Archived posting to the Leica Users Group, 1999/01/27

[Author Prev] [Author Next] [Thread Prev] [Thread Next] [Author Index] [Topic Index] [Home] [Search]

Subject: Re: [Leica] Split printing
From: Mark Rabiner <mrabiner@concentric.net>
Date: Wed, 27 Jan 1999 00:27:32 -0800

leica@olemiss.edu wrote:
> 
> >My own personal and perhaps not common take on this might be the fact
> >that I've gotten really enamored with this whole split printing
> >approach... two consecutive exposures, one for the highest contrast, one
> >for the lowest.
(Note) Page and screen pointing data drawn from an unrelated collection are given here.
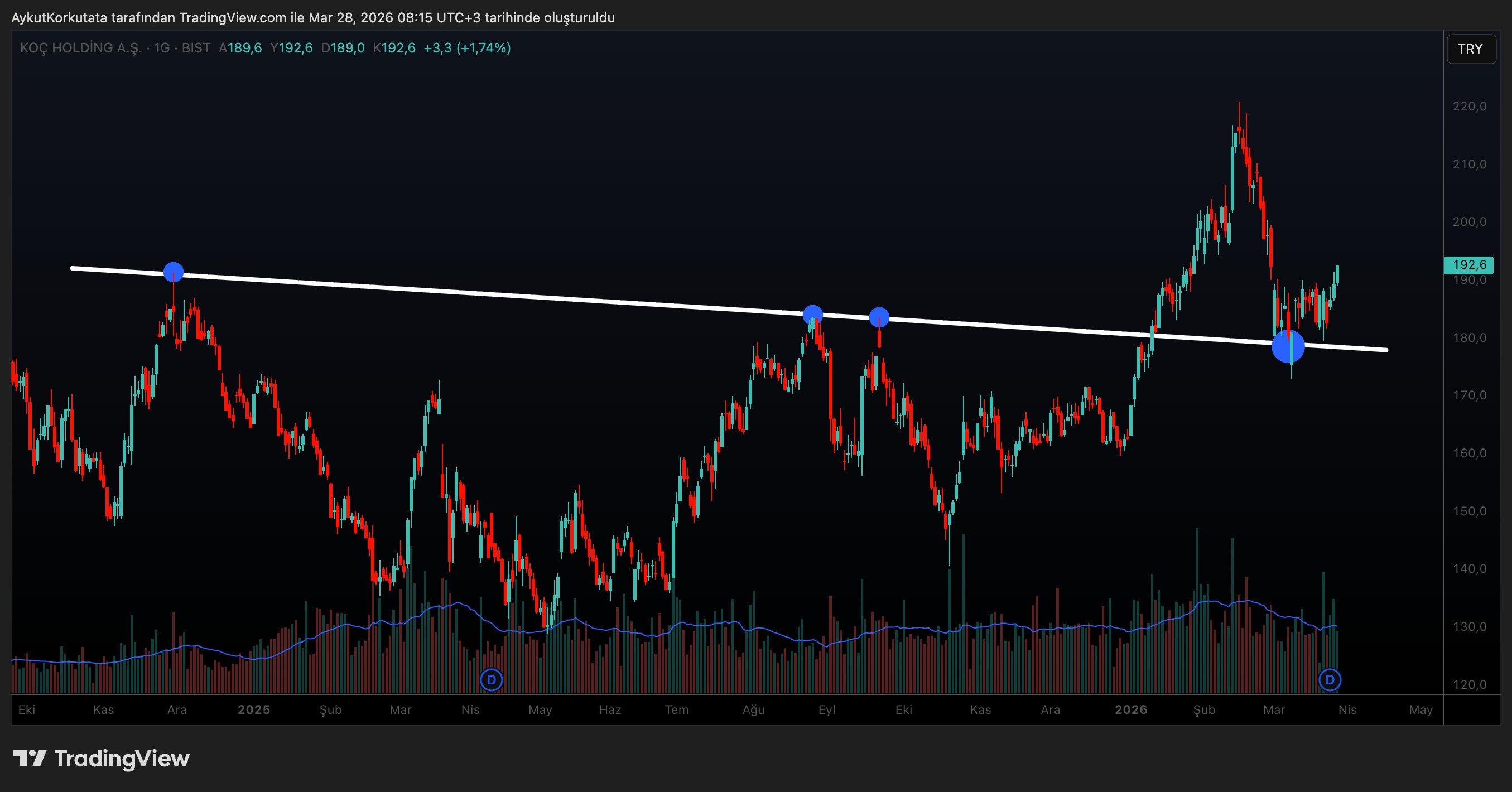Click the TradingView logo at bottom left
The height and width of the screenshot is (792, 1512).
[101, 759]
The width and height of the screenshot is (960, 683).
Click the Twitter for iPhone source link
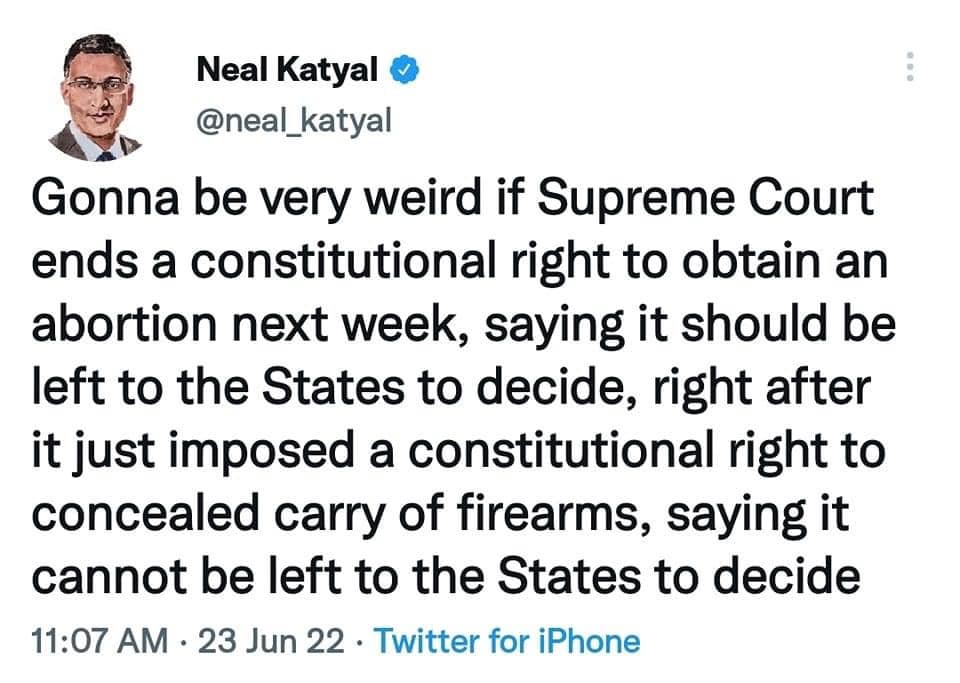point(506,640)
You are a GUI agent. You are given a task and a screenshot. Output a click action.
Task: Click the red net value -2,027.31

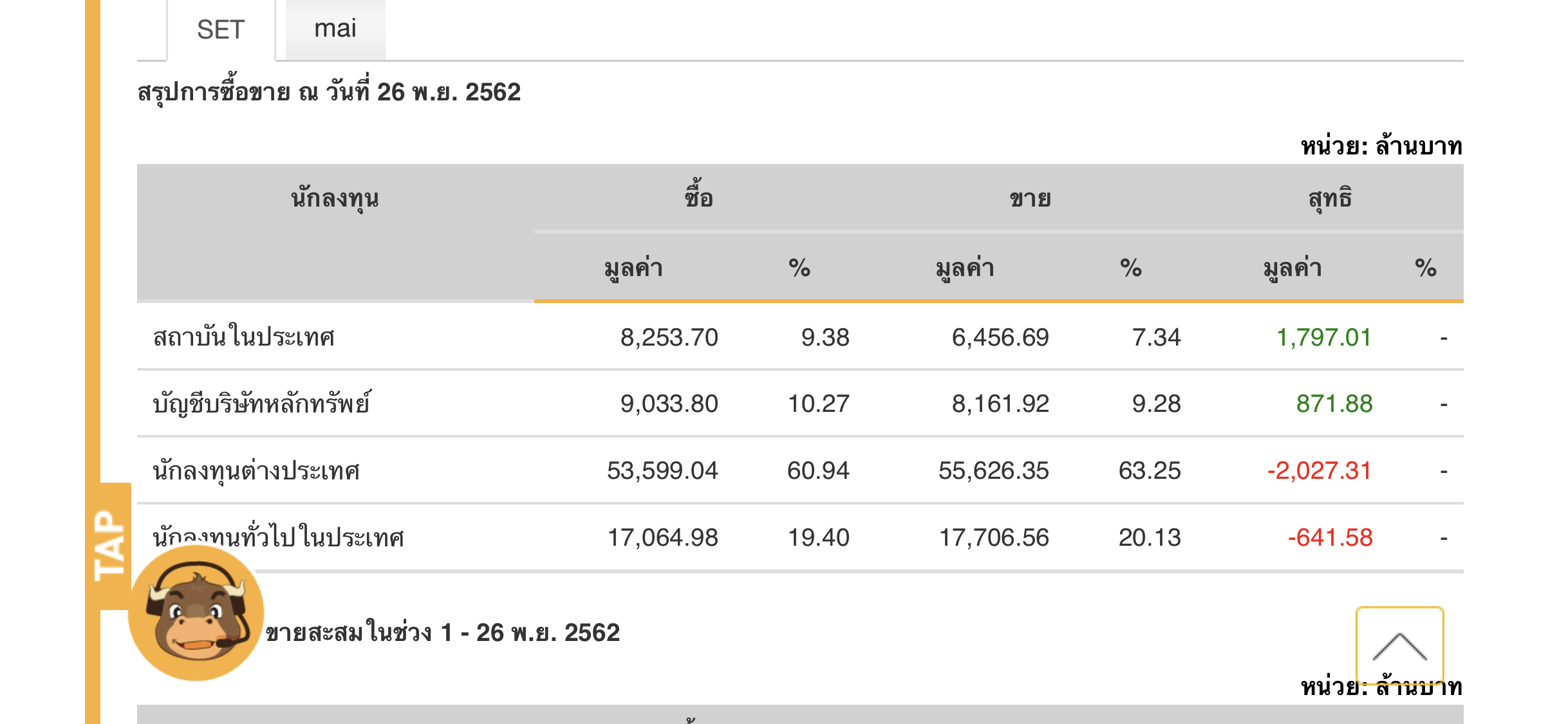pos(1319,471)

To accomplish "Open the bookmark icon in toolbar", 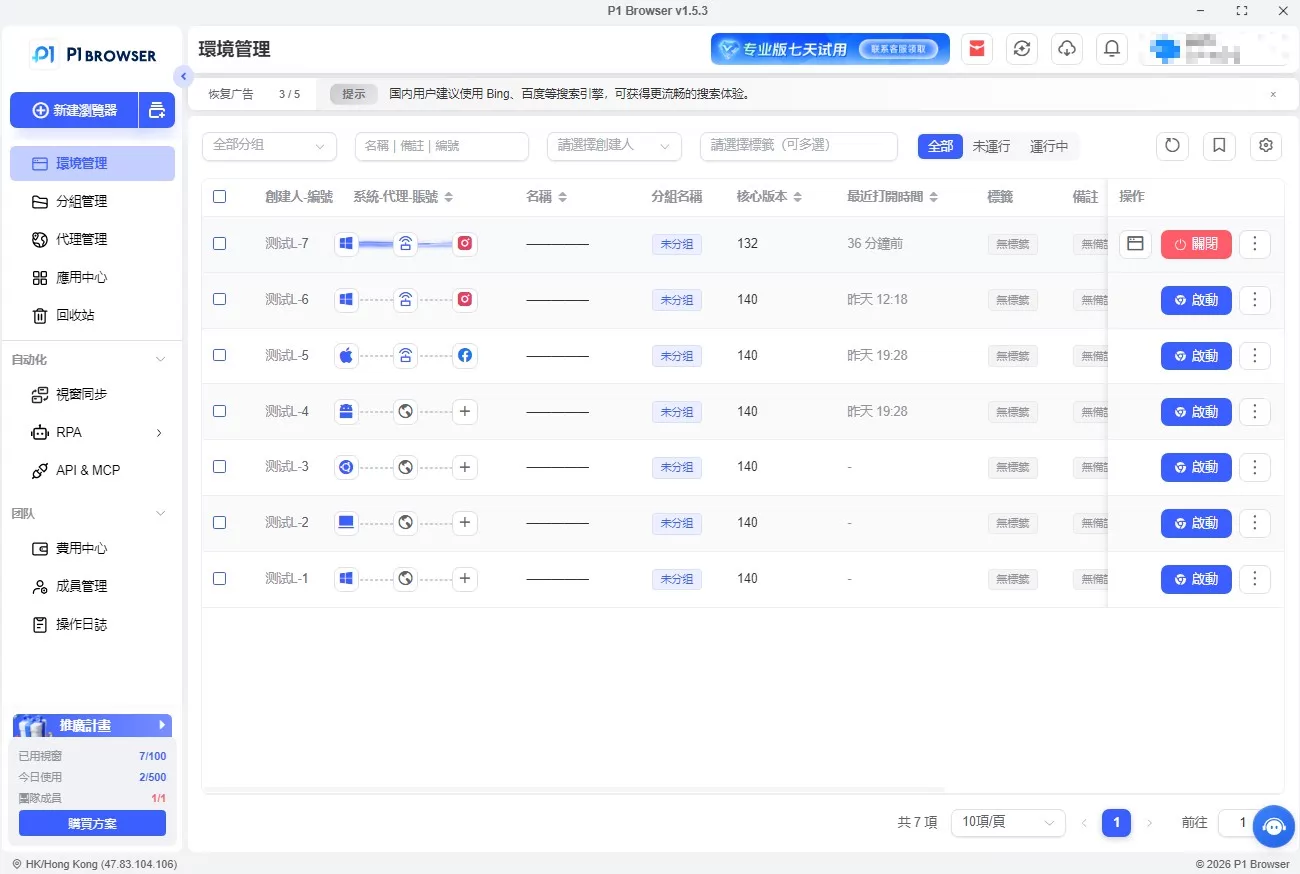I will 1219,146.
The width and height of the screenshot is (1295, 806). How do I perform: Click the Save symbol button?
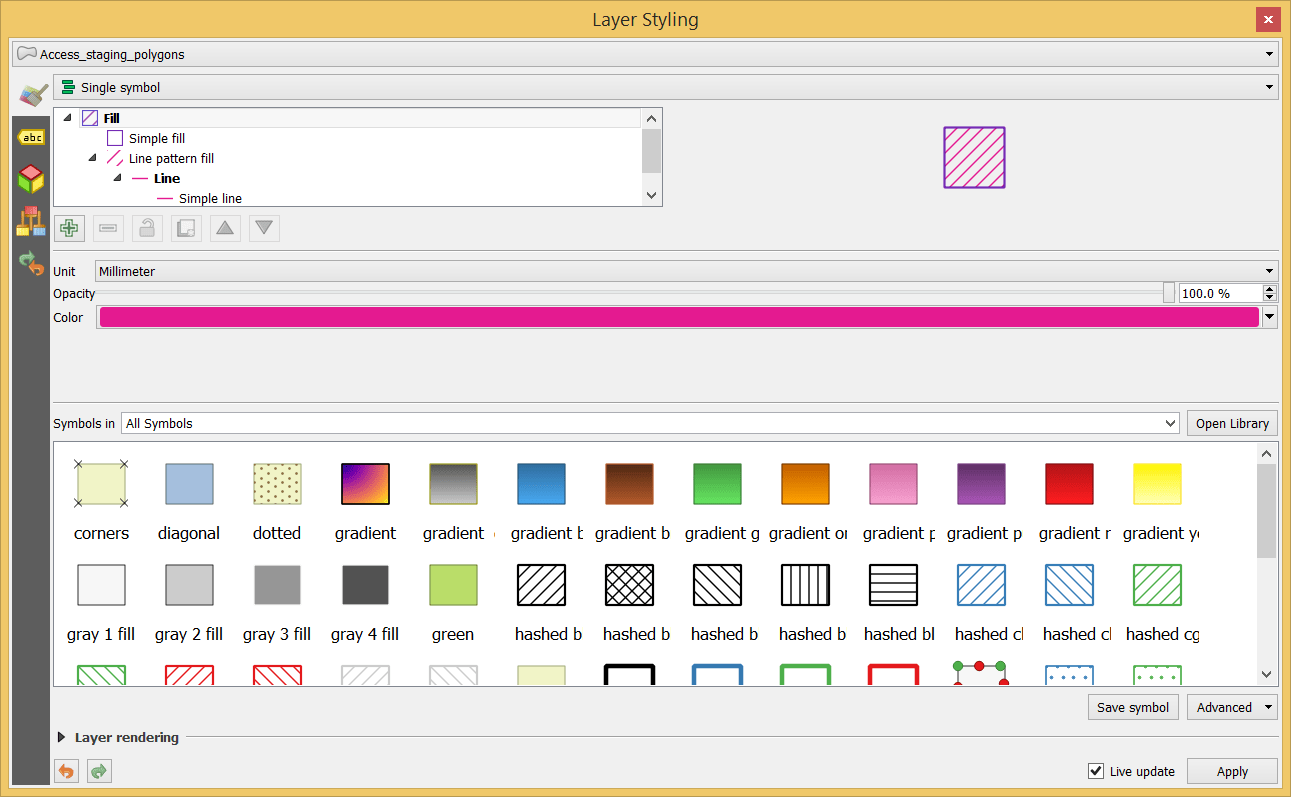click(1133, 707)
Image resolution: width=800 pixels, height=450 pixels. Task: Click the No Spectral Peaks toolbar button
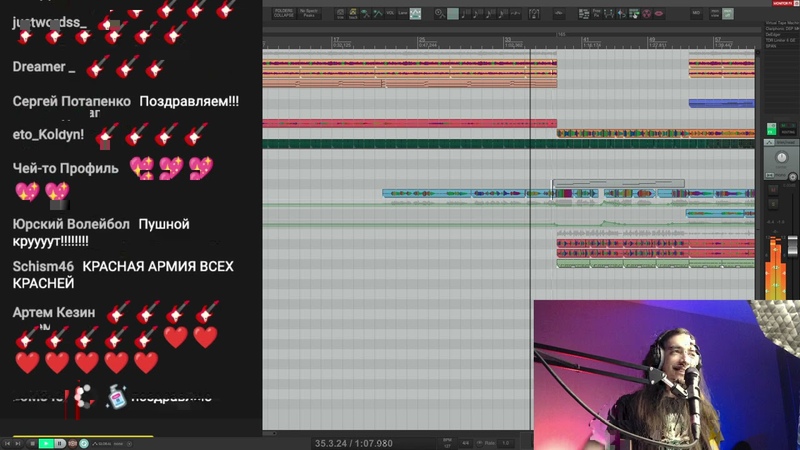(x=308, y=13)
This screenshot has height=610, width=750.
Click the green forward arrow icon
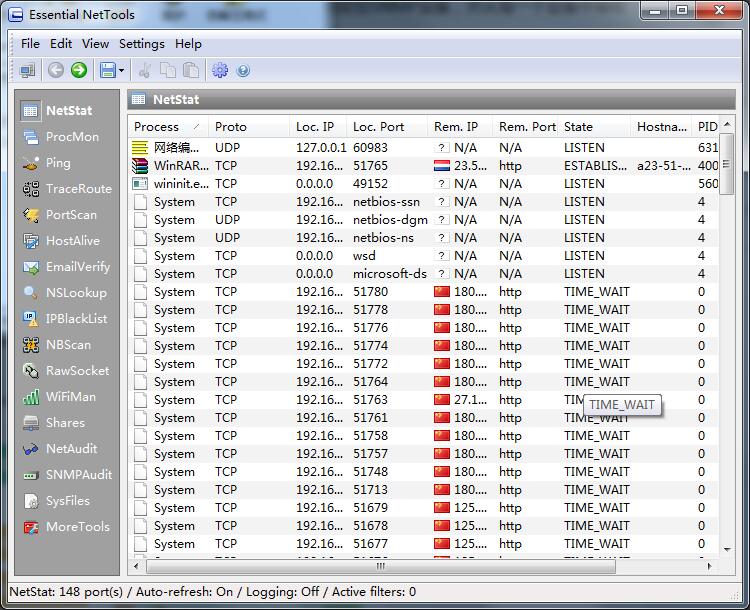point(79,70)
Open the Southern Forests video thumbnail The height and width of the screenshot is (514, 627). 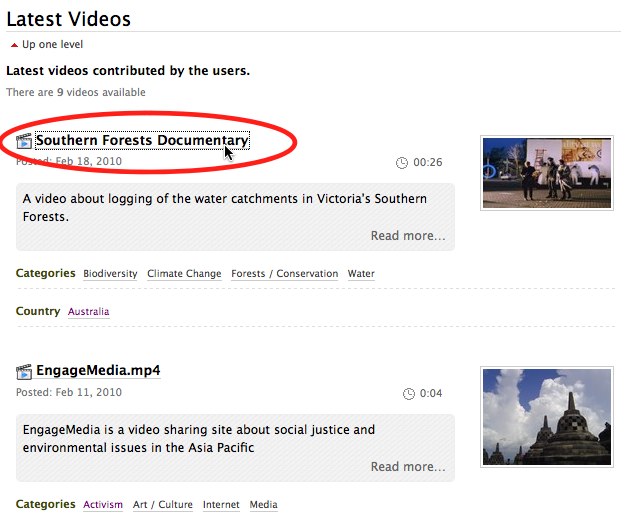click(x=547, y=173)
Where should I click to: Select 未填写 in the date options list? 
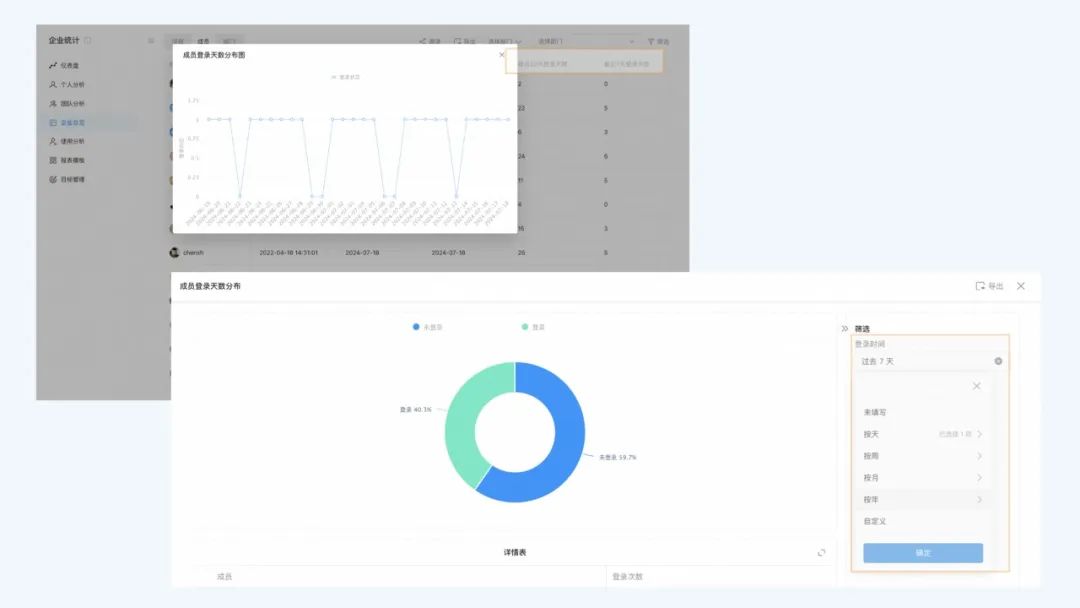click(876, 412)
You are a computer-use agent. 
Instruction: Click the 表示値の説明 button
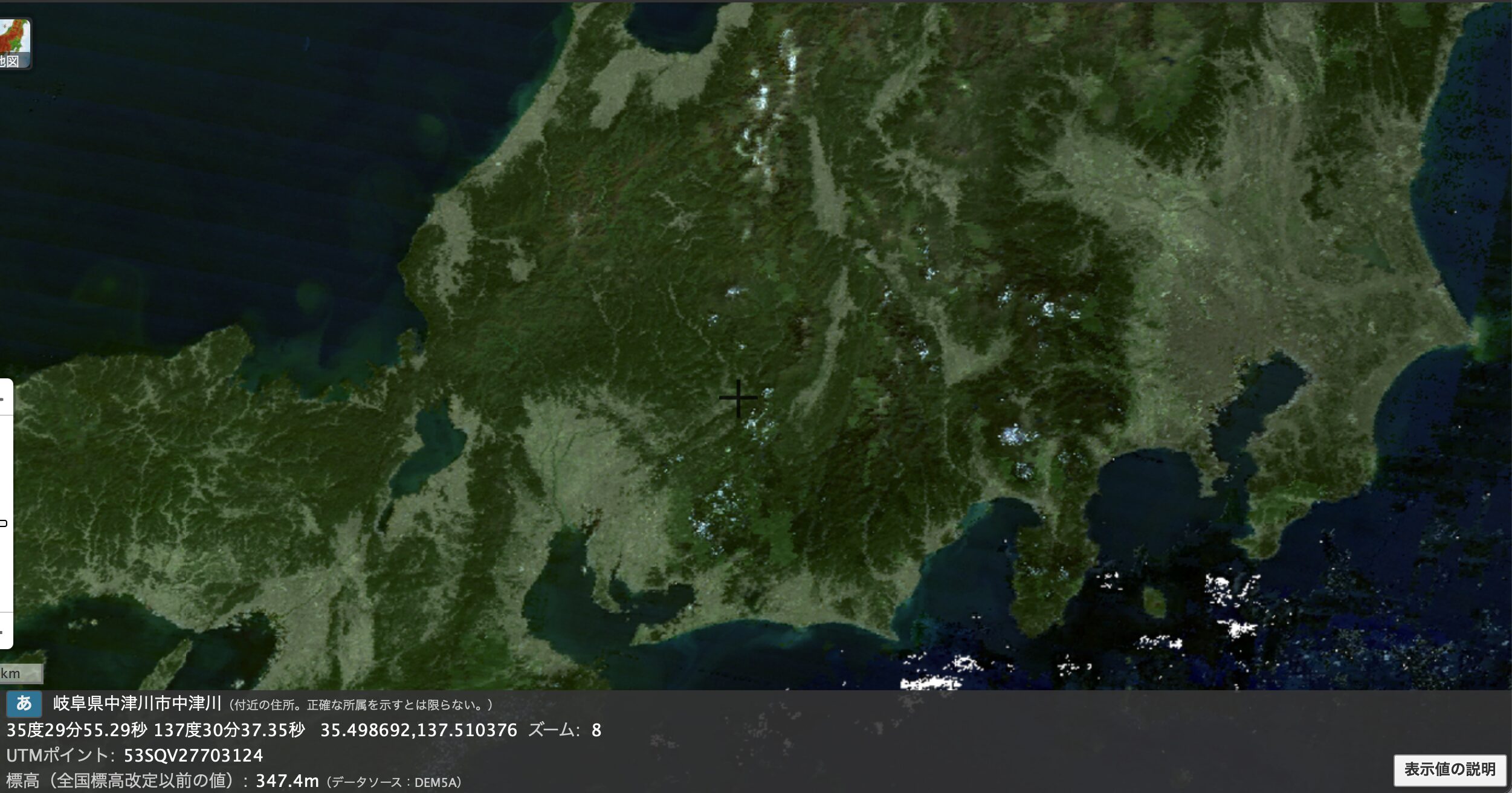(x=1449, y=769)
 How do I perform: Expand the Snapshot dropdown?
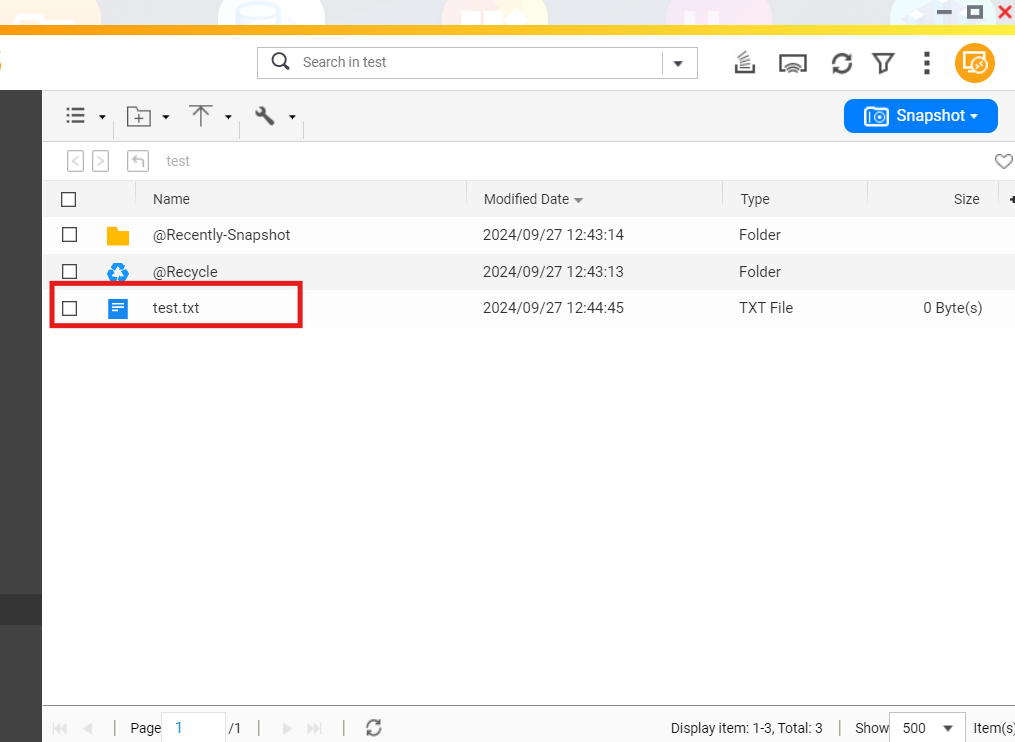pyautogui.click(x=920, y=116)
With the Aristo it is a blue softlight for the high and
> >the green for the low; you just flip a switch.
> 
> >I would have thought this split printing thing would have revolutionize the
> >black and white darkroom world by know and I read it's easier to teach as
> >students have trouble with the concept of contrast. But such is probably
> >not the case. For a while we'll have an edge.
> 
> Printing, without dodging or burning in two exposures at a different contrast levels, will only give you a contrast # something in between the two. Each VC filter allows green and blue light to pass through in varying amounts. It really doesn't matter whether the blue light arrives in one exposure, and then the green, or the blue/green light is delivered all at once. The end result would be the same. I don't think the two exposure printing without masking can achieve tonal distributions that aren't achievable with a single exposure under the appropriate filtration. Of course, burning and dodging with different filters is a very powerful method of modifying images, but, there is no magic can be worked by simple split filtering. Such a result would have to come from changing the curvature of the characteristic of the emulsion and that is fixed by the emulsion itself.
> I truly belive that mostly split printing proponents see something there for their efforts. Like so many Leica things, it's just an issue of personal preference, on which reasonable minds can and do disagree.
> For further reading, I recommend the article "Variable Contrast Papers Revealed", by Phil Davis in Photo Techniques, Sept-Oct 1994.
> 
> KT

I have printed black and white for thirty four years, the last four
using the split printing technique. Though you speak with great
authority KT your assertions are patently false, each and every one of
them. It might be more interesting to find out from where you got them.
Is it the article you are quoting? 
You never quite got around to telling us just how much experience you've
had with the technique. Have you tried it even once? I doubt it.
In the nice few months I have been on the lug I have said a few dumb,
non backed up things and read quite a few but nothing comes close to
being as insulting to any ones intelligence as this.